• What to do: The output is the lines below from the one with "[Toggle mobile menu] (16, 319)" through the one with "[قصص أطفال ،قصص الأنبياء] (31, 1994)", both included, printed exactly and with no other line.

• Dataset content:
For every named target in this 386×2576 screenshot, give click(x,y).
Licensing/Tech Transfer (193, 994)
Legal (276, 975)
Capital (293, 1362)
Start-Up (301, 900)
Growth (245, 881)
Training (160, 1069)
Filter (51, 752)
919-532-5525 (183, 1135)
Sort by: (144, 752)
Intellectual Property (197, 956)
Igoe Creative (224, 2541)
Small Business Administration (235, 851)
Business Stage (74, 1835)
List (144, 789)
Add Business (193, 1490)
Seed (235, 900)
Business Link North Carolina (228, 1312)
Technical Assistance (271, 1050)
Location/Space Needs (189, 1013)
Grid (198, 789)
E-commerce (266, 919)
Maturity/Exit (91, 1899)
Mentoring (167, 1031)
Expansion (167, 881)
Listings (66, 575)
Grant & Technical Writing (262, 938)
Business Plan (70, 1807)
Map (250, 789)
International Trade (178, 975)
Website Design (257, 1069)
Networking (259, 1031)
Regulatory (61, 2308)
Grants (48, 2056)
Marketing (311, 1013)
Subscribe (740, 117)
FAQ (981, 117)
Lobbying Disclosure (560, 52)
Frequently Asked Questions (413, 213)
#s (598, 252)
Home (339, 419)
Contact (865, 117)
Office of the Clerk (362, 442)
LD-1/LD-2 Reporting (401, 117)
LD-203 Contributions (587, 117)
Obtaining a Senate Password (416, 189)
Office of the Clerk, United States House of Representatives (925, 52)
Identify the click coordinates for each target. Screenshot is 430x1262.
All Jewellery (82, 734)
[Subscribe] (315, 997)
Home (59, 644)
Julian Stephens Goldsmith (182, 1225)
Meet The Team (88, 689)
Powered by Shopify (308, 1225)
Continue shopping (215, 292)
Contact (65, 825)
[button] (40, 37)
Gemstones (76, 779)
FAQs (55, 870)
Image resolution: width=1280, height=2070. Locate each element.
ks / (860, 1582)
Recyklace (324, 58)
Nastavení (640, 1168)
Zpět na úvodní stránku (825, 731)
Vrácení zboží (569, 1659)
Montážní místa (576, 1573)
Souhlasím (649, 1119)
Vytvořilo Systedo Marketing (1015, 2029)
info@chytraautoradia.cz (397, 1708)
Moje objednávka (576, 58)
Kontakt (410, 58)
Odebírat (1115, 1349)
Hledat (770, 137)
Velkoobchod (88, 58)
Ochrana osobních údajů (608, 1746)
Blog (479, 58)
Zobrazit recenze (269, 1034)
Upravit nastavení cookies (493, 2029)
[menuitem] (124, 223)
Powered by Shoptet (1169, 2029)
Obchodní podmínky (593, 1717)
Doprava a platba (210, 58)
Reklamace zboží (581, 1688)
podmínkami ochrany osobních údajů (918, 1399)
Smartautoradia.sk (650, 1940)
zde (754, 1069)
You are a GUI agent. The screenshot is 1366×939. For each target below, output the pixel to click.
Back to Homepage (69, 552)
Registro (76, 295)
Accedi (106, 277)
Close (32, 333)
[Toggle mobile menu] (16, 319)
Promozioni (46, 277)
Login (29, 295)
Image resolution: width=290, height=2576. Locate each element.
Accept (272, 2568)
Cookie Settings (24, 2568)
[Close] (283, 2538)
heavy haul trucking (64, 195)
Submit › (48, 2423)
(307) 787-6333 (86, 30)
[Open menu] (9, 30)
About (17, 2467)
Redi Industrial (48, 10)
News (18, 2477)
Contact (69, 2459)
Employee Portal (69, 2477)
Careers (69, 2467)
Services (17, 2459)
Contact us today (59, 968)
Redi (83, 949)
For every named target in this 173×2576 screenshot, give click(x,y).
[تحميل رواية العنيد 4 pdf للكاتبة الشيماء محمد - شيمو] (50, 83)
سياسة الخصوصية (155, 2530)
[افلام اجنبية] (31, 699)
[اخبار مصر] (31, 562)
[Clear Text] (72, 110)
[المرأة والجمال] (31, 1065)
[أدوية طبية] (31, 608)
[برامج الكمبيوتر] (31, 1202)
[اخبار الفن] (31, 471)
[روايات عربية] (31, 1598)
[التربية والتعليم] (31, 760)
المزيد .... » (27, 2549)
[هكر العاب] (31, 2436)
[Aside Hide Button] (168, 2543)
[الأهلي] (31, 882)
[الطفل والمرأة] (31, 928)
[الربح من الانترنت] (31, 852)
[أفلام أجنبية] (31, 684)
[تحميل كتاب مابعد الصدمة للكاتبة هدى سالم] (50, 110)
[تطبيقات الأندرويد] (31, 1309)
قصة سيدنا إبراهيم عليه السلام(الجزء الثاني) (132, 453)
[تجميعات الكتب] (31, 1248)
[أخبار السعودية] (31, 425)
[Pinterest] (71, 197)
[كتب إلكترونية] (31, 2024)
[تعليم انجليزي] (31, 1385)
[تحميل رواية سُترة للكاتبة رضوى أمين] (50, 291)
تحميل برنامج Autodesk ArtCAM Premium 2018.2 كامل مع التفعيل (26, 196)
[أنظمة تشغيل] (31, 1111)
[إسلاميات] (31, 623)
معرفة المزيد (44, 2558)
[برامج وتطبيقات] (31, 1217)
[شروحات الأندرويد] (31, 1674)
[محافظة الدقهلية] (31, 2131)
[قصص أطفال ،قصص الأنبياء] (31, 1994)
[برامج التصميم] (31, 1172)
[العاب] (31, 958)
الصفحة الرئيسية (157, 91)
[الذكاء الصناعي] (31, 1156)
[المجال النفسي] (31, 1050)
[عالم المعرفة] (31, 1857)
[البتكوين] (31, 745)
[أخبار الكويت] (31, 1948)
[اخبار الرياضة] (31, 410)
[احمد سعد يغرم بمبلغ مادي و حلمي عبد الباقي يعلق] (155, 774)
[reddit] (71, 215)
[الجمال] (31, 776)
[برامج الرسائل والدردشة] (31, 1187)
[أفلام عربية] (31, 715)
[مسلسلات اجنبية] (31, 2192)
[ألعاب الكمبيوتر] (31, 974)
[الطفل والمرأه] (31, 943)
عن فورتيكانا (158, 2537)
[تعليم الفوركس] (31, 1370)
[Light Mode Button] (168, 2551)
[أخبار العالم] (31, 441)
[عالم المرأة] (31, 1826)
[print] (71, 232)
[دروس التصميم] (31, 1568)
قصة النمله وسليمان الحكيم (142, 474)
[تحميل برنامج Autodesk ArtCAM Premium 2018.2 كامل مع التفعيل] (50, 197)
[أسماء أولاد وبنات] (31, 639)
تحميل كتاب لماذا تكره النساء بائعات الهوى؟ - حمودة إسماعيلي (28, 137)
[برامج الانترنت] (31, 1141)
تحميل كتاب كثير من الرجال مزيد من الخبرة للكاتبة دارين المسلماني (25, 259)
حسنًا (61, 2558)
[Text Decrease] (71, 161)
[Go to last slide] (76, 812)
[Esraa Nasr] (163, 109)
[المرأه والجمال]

• Response for this exercise:
[Toggle mobile menu] (16, 319)
Promozioni (46, 277)
Login (29, 295)
Image resolution: width=290, height=2576. Locate each element.
Accept (272, 2568)
Cookie Settings (24, 2568)
[Close] (283, 2538)
heavy haul trucking (64, 195)
Submit › (48, 2423)
(307) 787-6333 (86, 30)
[Open menu] (9, 30)
About (17, 2467)
Redi Industrial (48, 10)
News (18, 2477)
Contact (69, 2459)
Employee Portal (69, 2477)
Careers (69, 2467)
Services (17, 2459)
Contact us today (59, 968)
Redi (83, 949)
For every named target in this 173×2576 screenshot, give click(x,y).
[تحميل رواية العنيد 4 pdf للكاتبة الشيماء محمد - شيمو] (50, 83)
سياسة الخصوصية (155, 2530)
[افلام اجنبية] (31, 699)
[اخبار مصر] (31, 562)
[Clear Text] (72, 110)
[المرأة والجمال] (31, 1065)
[أدوية طبية] (31, 608)
[برامج الكمبيوتر] (31, 1202)
[اخبار الفن] (31, 471)
[روايات عربية] (31, 1598)
[التربية والتعليم] (31, 760)
المزيد .... » (27, 2549)
[هكر العاب] (31, 2436)
[Aside Hide Button] (168, 2543)
[الأهلي] (31, 882)
[الطفل والمرأة] (31, 928)
[الربح من الانترنت] (31, 852)
[أفلام أجنبية] (31, 684)
[تحميل كتاب مابعد الصدمة للكاتبة هدى سالم] (50, 110)
[تطبيقات الأندرويد] (31, 1309)
قصة سيدنا إبراهيم عليه السلام(الجزء الثاني) (132, 453)
[تجميعات الكتب] (31, 1248)
[أخبار السعودية] (31, 425)
[Pinterest] (71, 197)
[كتب إلكترونية] (31, 2024)
[تعليم انجليزي] (31, 1385)
[تحميل رواية سُترة للكاتبة رضوى أمين] (50, 291)
تحميل برنامج Autodesk ArtCAM Premium 2018.2 كامل مع التفعيل (26, 196)
[أنظمة تشغيل] (31, 1111)
[إسلاميات] (31, 623)
معرفة المزيد (44, 2558)
[برامج وتطبيقات] (31, 1217)
[شروحات الأندرويد] (31, 1674)
[محافظة الدقهلية] (31, 2131)
[قصص أطفال ،قصص الأنبياء] (31, 1994)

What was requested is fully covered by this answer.